Transcribe the data as written, minus images.

Extracted information Block Start

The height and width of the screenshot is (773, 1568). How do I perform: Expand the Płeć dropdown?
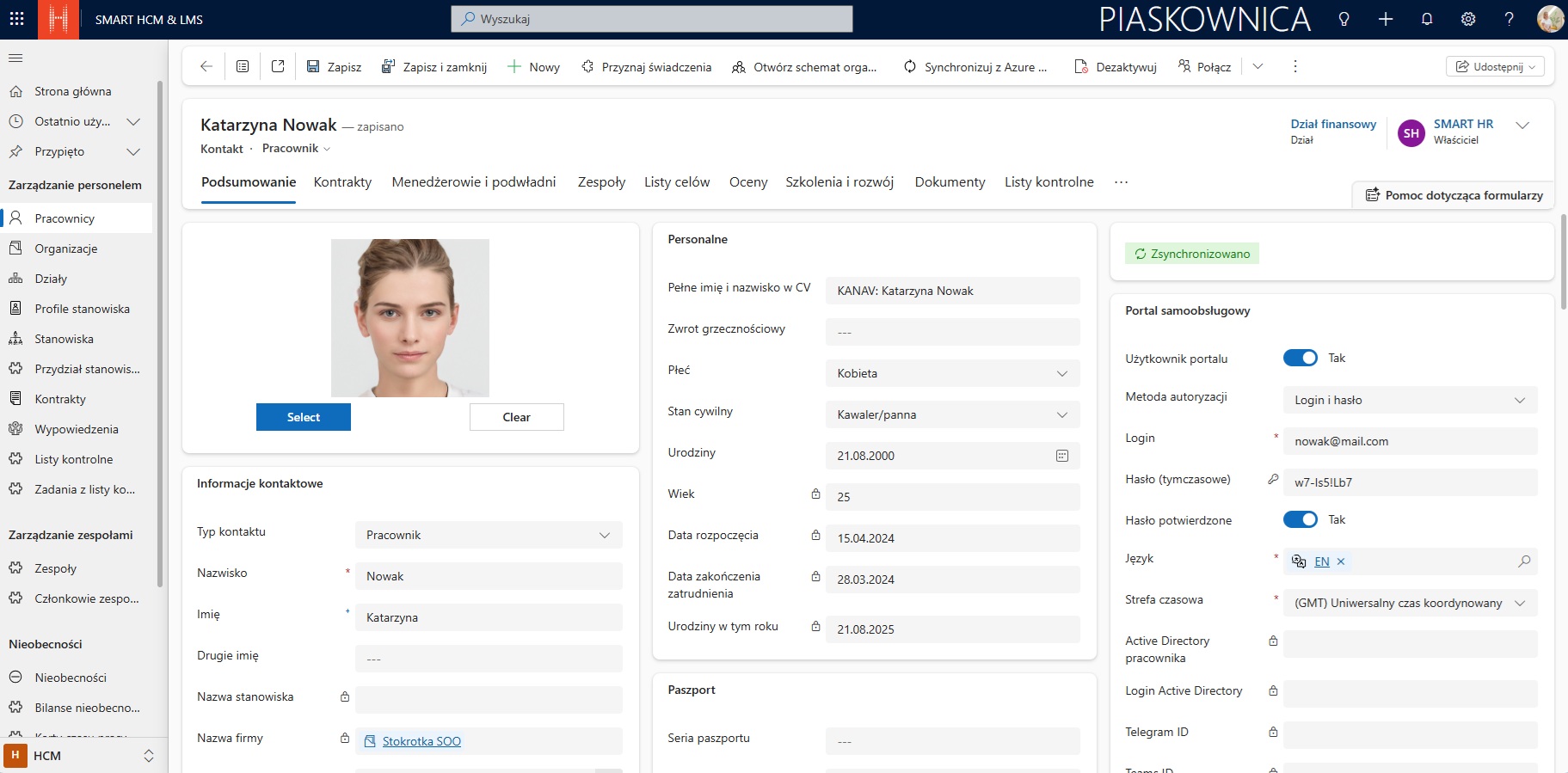tap(1062, 373)
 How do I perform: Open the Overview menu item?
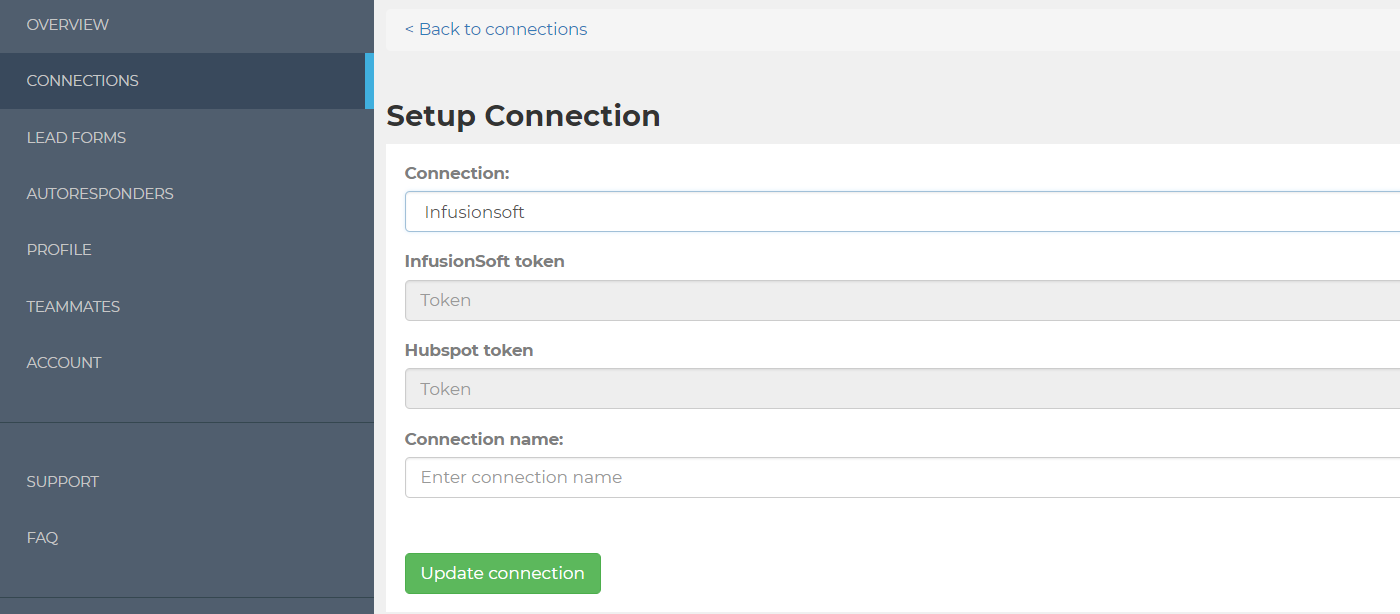click(x=68, y=24)
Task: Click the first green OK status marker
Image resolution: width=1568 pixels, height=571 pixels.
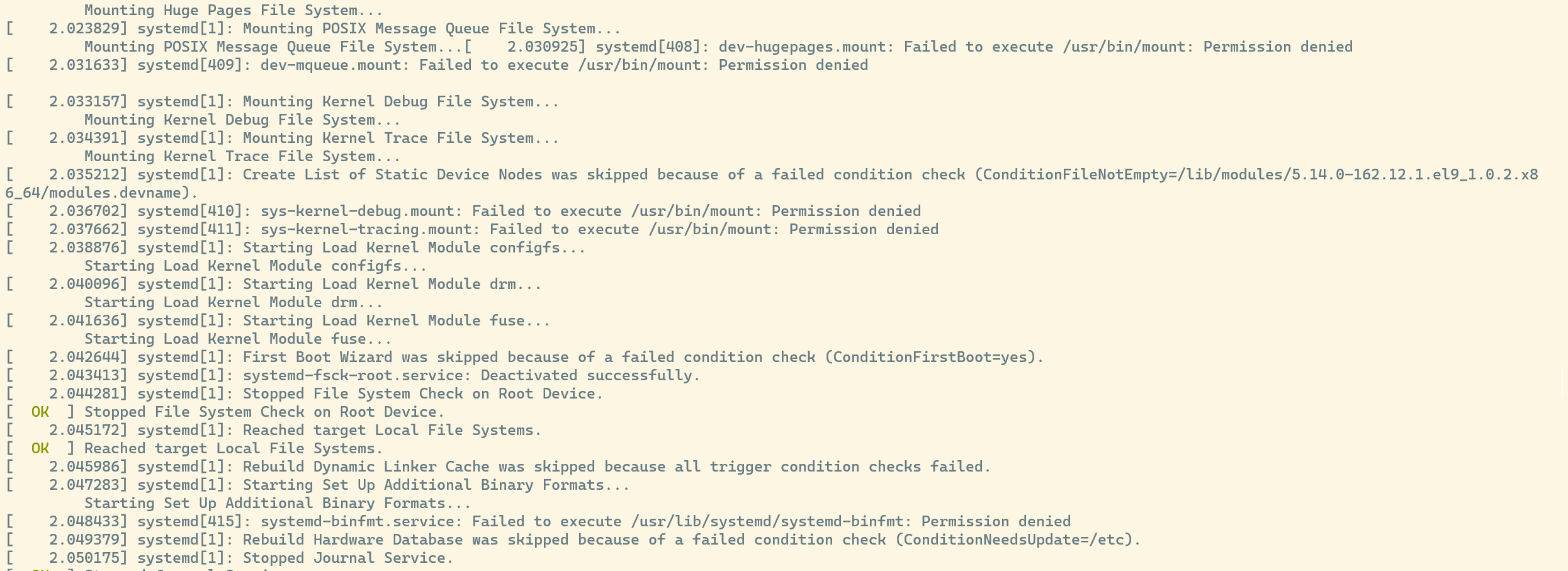Action: coord(40,412)
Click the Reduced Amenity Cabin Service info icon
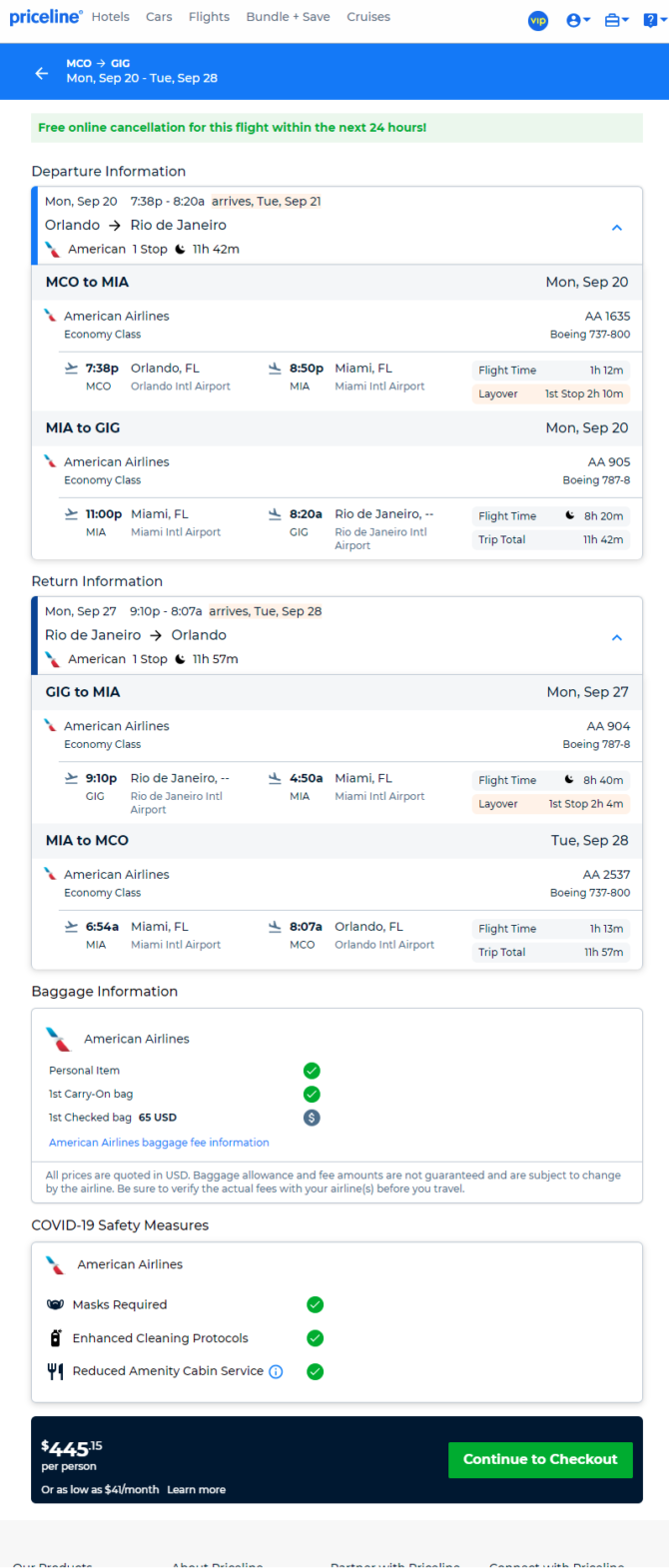669x1568 pixels. pos(277,1371)
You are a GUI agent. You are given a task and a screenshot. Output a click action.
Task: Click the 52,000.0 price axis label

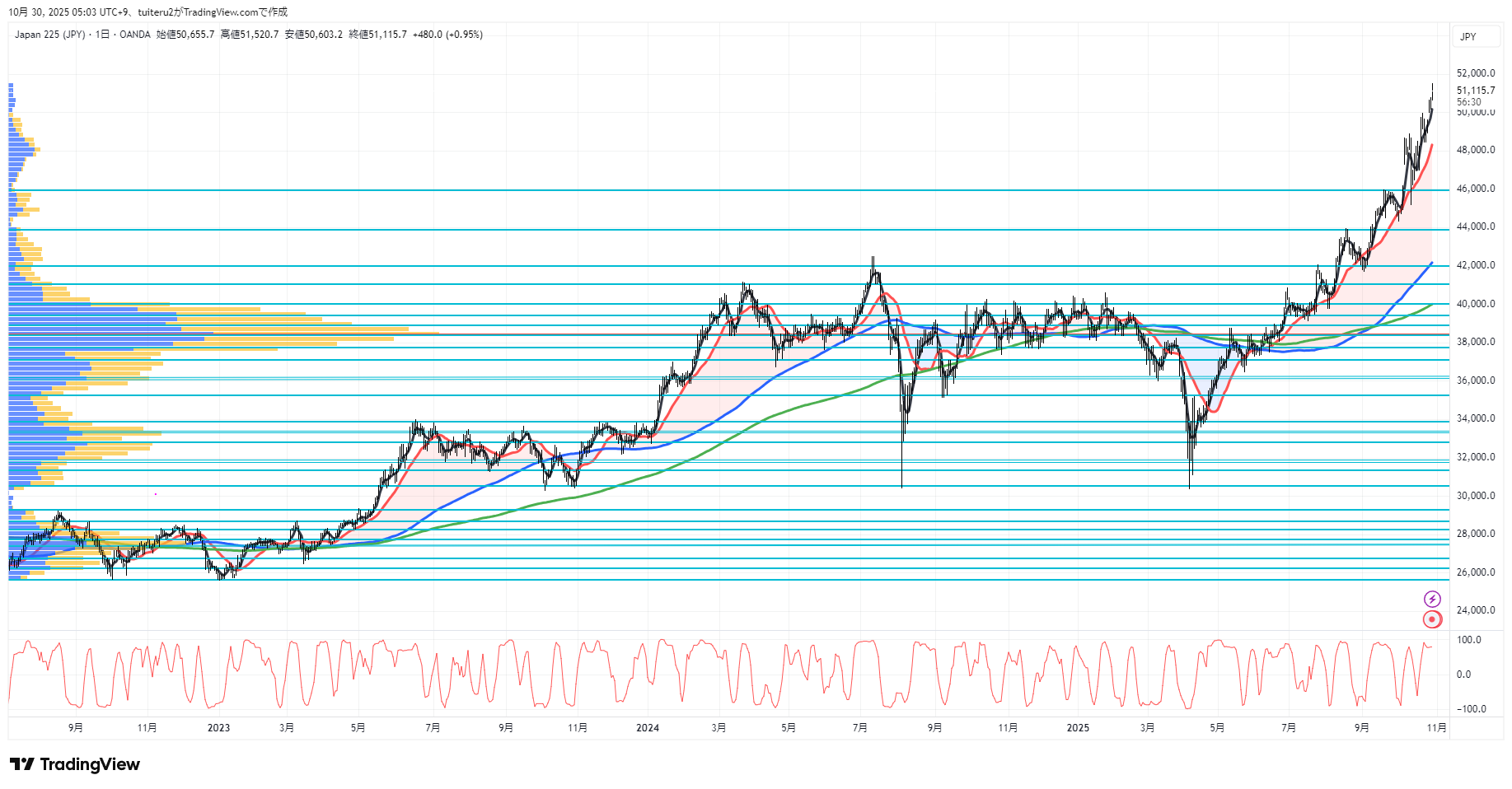1475,73
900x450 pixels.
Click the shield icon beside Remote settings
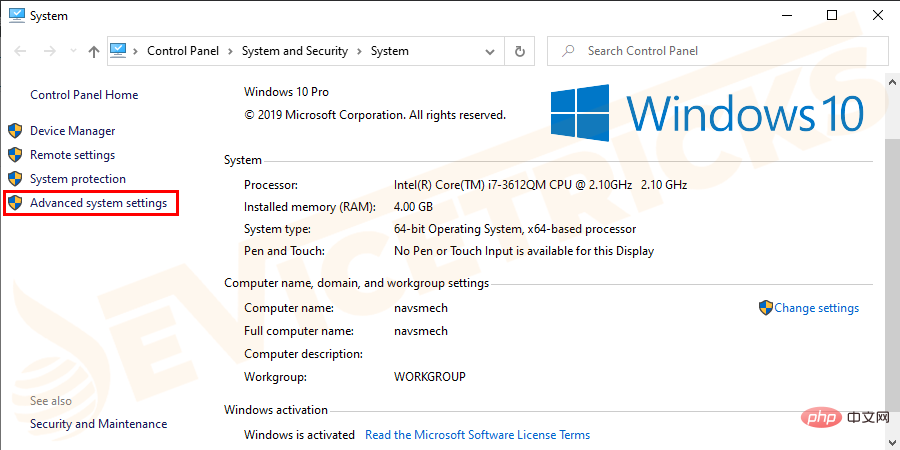15,155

Extracted information Block End

> **Answer space**
The height and width of the screenshot is (773, 1568). How do I perform: Expand the Płeć dropdown?
tap(1062, 373)
 How do I perform: Open the Overview menu item?
click(x=68, y=24)
Task: Click the first green OK status marker
Image resolution: width=1568 pixels, height=571 pixels.
Action: coord(40,412)
Click the Reduced Amenity Cabin Service info icon
669x1568 pixels. pos(277,1371)
You are a GUI agent. You are given a task and a screenshot. Output a click action.
Task: Click the 52,000.0 price axis label

1475,73
900x450 pixels.
Click the shield icon beside Remote settings
15,155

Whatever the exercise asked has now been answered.